2. Why are you collecting/ processing the data? Do you have the legal right or legitimate interest in use?
3. Where is the data kept? If outside the EU be sure that certain safeguards are in effect, and that the country data resides in will uphold the data subject rights and any legal decisions made by the European Data Protection Supervisor
4. How do you get consent? The GDPR pays particular attention not only to implied and explicit consent, but also the nature of the relationships, the understanding between both parties and the powers involved to confirm consent is, in fact, ‘freely given’.
3. Pick your team
Under the GDPR, you will need to know exactly who is calling the shots for data protection, who is using it and what they can use it for. Be sure to identify:
1. Who is the Controller of the data? This can be a person or another legal entity, but it must be an entity capable of making decisions over “the purposes and means of the processing of personal data”. The Controller has a number of responsibilities, including determining if a Data Protection Impact Assessment is in order, and maintaining a Record of Processing Activities.
2. Who are your data Processors? Processors can be people, agencies or other bodies “which processes personal data on behalf of the controller”. Processors are expected to be use the data only according to the instructions of the controller. Prior to processing there may need to be a contractual agreement in place between the Controller and Processor, and they are expected to maintain a record of all categories of processing activities.
3. Do you need a Data Protection Officer? If you organization has over 250 people or processes special classes of data, the answer may be yes. The Data Protection Officer is assigned based on knowledge of the law, can be internal or an external consultant, who reports to executive management as an auditor of existing and future practices.
4. Ask: How Does Your Organization Support the Data Subject’s Rights?

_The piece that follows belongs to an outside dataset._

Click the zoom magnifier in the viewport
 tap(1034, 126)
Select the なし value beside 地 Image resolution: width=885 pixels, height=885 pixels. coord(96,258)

The GDPR places heavy emphasis on the right to privacy and the right of the data subject’s control over their own information. These rights include:
- The Right to be Forgotten
- The Right to Rectification
- The Right to Data Portability
- The Right to Erasure
- The Right to Restriction of Processing
- The Right to Object
Be sure to confirm with your IT team and/or developers that your software and practices can be in total compliance, and fully able to uphold the rights for all personal information not just some of it; down to the last data point.
5. Have an Incident Response Protocol
Under the GDPR you have 72 hours to report a breach to the data subjects, and may be expected to provide certain documentation to supervisory authorities. Be ready!
6. Update Your Website
Websites may need adjustments including active opt-ins and the ability to withdraw information from forms, a clear privacy policy and notice to visitors about the use of cookies. Here is a good guideline to get started.
7. Review Security Safeguards
Ask:
- Does your data need to be pseudonymised or encrypted?
- Do you have a system to keep confidentiality, integrity, availability and resilience in place?
- Can you confirm your organization does regular testing, assessing, evaluating of information resources?
Finally, it's worth stating that if your business’s view of compliance is to simply get explicit permissions for all data use and rewrite your privacy notice, you may be in for an unpleasant surprise. The heavy fines and penalties for the GDPR are intended as a tool to get organizations to take privacy seriously, particularly those who have power and repeatedly have been showing less than stellar track records at privacy prevention. If you want to avoid heavy penalty, start moving towards solid privacy foundations, build into GDPR compliance by providing evidence that you care about data subject rights and respect the law of the land. Remember, compliance to the GDPR isn’t for a single day of reckoning: unless the law is repealed or replaced, proactively paying attention to privacy will be the law for all businesses engaging in European Citizen personal information from this point forward.